**About this exercise**.
Transcribe every record without leaving anything out or changing a word.

[Stored data]
════

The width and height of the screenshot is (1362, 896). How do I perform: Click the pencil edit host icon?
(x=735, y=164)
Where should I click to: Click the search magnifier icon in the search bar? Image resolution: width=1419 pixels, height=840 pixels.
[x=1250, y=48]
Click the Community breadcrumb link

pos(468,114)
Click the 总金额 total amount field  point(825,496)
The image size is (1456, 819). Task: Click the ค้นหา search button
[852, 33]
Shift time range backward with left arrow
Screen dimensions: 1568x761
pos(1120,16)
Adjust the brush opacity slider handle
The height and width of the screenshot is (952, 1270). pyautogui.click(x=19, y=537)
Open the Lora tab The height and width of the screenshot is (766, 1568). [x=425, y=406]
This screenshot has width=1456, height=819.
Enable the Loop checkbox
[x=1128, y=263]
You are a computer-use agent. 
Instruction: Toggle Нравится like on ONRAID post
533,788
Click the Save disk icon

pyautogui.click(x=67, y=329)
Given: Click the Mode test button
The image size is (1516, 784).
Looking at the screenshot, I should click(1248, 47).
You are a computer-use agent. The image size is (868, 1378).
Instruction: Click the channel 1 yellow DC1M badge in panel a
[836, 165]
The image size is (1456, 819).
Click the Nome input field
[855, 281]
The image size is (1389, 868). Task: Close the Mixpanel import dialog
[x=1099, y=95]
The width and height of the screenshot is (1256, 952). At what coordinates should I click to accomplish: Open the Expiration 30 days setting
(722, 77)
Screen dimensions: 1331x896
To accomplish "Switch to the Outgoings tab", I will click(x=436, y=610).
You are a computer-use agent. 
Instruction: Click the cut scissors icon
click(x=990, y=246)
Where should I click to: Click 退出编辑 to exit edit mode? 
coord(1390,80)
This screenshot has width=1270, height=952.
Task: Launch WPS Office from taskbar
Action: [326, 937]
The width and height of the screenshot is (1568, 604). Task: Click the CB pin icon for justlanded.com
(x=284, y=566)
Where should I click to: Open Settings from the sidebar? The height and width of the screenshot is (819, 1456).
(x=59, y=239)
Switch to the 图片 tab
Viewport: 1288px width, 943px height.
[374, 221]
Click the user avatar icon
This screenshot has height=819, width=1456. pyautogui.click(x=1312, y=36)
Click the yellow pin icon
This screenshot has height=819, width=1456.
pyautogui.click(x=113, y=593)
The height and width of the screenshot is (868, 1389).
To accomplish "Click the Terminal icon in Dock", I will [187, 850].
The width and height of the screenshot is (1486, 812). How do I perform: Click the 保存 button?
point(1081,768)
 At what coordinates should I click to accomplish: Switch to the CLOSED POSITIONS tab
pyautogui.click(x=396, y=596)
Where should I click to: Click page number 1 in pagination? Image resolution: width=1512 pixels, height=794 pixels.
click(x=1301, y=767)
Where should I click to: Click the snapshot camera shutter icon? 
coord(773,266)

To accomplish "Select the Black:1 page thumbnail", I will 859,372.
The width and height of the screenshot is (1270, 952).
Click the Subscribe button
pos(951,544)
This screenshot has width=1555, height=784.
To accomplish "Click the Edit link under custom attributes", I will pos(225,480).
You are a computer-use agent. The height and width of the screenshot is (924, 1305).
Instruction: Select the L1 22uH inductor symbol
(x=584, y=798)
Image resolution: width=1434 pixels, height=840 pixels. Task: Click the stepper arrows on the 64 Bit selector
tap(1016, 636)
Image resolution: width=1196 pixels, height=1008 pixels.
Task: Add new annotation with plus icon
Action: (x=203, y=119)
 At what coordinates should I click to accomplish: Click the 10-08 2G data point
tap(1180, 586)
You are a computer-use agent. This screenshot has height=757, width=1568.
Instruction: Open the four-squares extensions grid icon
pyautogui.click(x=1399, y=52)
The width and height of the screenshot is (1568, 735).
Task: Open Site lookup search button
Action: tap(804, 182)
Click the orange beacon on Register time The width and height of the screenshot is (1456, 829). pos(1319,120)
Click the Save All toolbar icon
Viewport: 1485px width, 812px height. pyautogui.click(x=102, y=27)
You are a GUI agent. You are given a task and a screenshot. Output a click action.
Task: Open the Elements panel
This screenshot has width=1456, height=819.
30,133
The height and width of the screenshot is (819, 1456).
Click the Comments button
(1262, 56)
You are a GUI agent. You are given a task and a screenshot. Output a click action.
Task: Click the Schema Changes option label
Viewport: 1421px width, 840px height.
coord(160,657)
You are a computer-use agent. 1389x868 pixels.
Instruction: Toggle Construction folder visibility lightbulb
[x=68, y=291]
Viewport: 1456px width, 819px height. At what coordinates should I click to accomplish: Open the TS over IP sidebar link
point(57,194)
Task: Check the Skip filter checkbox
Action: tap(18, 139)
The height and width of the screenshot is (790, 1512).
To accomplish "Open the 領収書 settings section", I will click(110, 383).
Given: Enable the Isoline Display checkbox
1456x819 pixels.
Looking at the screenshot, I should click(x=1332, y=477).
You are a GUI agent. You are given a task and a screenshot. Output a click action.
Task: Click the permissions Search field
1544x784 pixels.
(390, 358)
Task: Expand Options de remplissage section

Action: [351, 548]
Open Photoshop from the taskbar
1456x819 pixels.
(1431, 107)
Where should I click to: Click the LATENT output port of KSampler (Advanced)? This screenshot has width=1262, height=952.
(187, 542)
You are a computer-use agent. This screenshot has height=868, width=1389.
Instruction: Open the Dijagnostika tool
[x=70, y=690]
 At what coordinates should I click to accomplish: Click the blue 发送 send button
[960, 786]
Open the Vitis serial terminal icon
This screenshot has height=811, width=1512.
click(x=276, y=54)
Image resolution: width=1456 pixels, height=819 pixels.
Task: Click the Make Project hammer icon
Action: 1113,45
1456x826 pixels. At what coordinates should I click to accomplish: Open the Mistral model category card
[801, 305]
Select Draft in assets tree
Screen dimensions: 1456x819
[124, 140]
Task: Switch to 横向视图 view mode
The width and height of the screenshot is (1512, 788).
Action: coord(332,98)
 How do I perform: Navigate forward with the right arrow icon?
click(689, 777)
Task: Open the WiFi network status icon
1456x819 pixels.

════

**Answer for the task**.
The width and height of the screenshot is (1362, 896). How do I perform: Click the pencil edit host icon?
(x=735, y=164)
Where should I click to: Click the search magnifier icon in the search bar? Image resolution: width=1419 pixels, height=840 pixels.
[x=1250, y=48]
Click the Community breadcrumb link

pos(468,114)
Click the 总金额 total amount field  point(825,496)
The image size is (1456, 819). Task: Click the ค้นหา search button
[852, 33]
Shift time range backward with left arrow
Screen dimensions: 1568x761
pos(1120,16)
Adjust the brush opacity slider handle
The height and width of the screenshot is (952, 1270). pyautogui.click(x=19, y=537)
Open the Lora tab The height and width of the screenshot is (766, 1568). [x=425, y=406]
This screenshot has width=1456, height=819.
Enable the Loop checkbox
[x=1128, y=263]
You are a computer-use agent. 
Instruction: Toggle Нравится like on ONRAID post
533,788
Click the Save disk icon

pyautogui.click(x=67, y=329)
Given: Click the Mode test button
The image size is (1516, 784).
Looking at the screenshot, I should click(1248, 47).
You are a computer-use agent. The image size is (868, 1378).
Instruction: Click the channel 1 yellow DC1M badge in panel a
[836, 165]
The image size is (1456, 819).
Click the Nome input field
[855, 281]
The image size is (1389, 868). Task: Close the Mixpanel import dialog
[x=1099, y=95]
The width and height of the screenshot is (1256, 952). At what coordinates should I click to accomplish: Open the Expiration 30 days setting
(722, 77)
Screen dimensions: 1331x896
To accomplish "Switch to the Outgoings tab", I will click(x=436, y=610).
You are a computer-use agent. 
Instruction: Click the cut scissors icon
click(x=990, y=246)
Where should I click to: Click 退出编辑 to exit edit mode? 
coord(1390,80)
This screenshot has width=1270, height=952.
Task: Launch WPS Office from taskbar
Action: [326, 937]
The width and height of the screenshot is (1568, 604). Task: Click the CB pin icon for justlanded.com
(x=284, y=566)
Where should I click to: Open Settings from the sidebar? The height and width of the screenshot is (819, 1456).
(x=59, y=239)
Switch to the 图片 tab
Viewport: 1288px width, 943px height.
[374, 221]
Click the user avatar icon
This screenshot has height=819, width=1456. pyautogui.click(x=1312, y=36)
Click the yellow pin icon
This screenshot has height=819, width=1456.
pyautogui.click(x=113, y=593)
The height and width of the screenshot is (868, 1389).
To accomplish "Click the Terminal icon in Dock", I will [187, 850].
The width and height of the screenshot is (1486, 812). How do I perform: Click the 保存 button?
point(1081,768)
 At what coordinates should I click to accomplish: Switch to the CLOSED POSITIONS tab
pyautogui.click(x=396, y=596)
Where should I click to: Click page number 1 in pagination? Image resolution: width=1512 pixels, height=794 pixels.
click(x=1301, y=767)
Where should I click to: Click the snapshot camera shutter icon? 
coord(773,266)

To accomplish "Select the Black:1 page thumbnail", I will 859,372.
The width and height of the screenshot is (1270, 952).
Click the Subscribe button
pos(951,544)
This screenshot has width=1555, height=784.
To accomplish "Click the Edit link under custom attributes", I will pos(225,480).
You are a computer-use agent. The height and width of the screenshot is (924, 1305).
Instruction: Select the L1 22uH inductor symbol
(x=584, y=798)
Image resolution: width=1434 pixels, height=840 pixels. Task: Click the stepper arrows on the 64 Bit selector
tap(1016, 636)
Image resolution: width=1196 pixels, height=1008 pixels.
Task: Add new annotation with plus icon
Action: (x=203, y=119)
 At what coordinates should I click to accomplish: Click the 10-08 2G data point
tap(1180, 586)
You are a computer-use agent. This screenshot has height=757, width=1568.
Instruction: Open the four-squares extensions grid icon
pyautogui.click(x=1399, y=52)
The width and height of the screenshot is (1568, 735).
Task: Open Site lookup search button
Action: tap(804, 182)
Click the orange beacon on Register time The width and height of the screenshot is (1456, 829). pos(1319,120)
Click the Save All toolbar icon
Viewport: 1485px width, 812px height. pyautogui.click(x=102, y=27)
You are a GUI agent. You are given a task and a screenshot. Output a click action.
Task: Open the Elements panel
This screenshot has width=1456, height=819.
30,133
The height and width of the screenshot is (819, 1456).
Click the Comments button
(1262, 56)
You are a GUI agent. You are given a task and a screenshot. Output a click action.
Task: Click the Schema Changes option label
Viewport: 1421px width, 840px height.
coord(160,657)
You are a computer-use agent. 1389x868 pixels.
Instruction: Toggle Construction folder visibility lightbulb
[x=68, y=291]
Viewport: 1456px width, 819px height. At what coordinates should I click to accomplish: Open the TS over IP sidebar link
point(57,194)
Task: Check the Skip filter checkbox
Action: tap(18, 139)
The height and width of the screenshot is (790, 1512).
To accomplish "Open the 領収書 settings section", I will click(110, 383).
Given: Enable the Isoline Display checkbox
1456x819 pixels.
Looking at the screenshot, I should click(x=1332, y=477).
You are a GUI agent. You are given a task and a screenshot. Output a click action.
Task: Click the permissions Search field
1544x784 pixels.
(390, 358)
Task: Expand Options de remplissage section

Action: [351, 548]
Open Photoshop from the taskbar
1456x819 pixels.
(1431, 107)
Where should I click to: Click the LATENT output port of KSampler (Advanced)? This screenshot has width=1262, height=952.
(187, 542)
You are a computer-use agent. This screenshot has height=868, width=1389.
Instruction: Open the Dijagnostika tool
[x=70, y=690]
 At what coordinates should I click to accomplish: Click the blue 发送 send button
[960, 786]
Open the Vitis serial terminal icon
This screenshot has height=811, width=1512.
click(x=276, y=54)
Image resolution: width=1456 pixels, height=819 pixels.
Task: Click the Make Project hammer icon
Action: 1113,45
1456x826 pixels. At what coordinates should I click to accomplish: Open the Mistral model category card
[801, 305]
Select Draft in assets tree
Screen dimensions: 1456x819
[124, 140]
Task: Switch to 横向视图 view mode
The width and height of the screenshot is (1512, 788).
Action: coord(332,98)
 How do I perform: Navigate forward with the right arrow icon?
click(689, 777)
Task: Open the WiFi network status icon
1456x819 pixels.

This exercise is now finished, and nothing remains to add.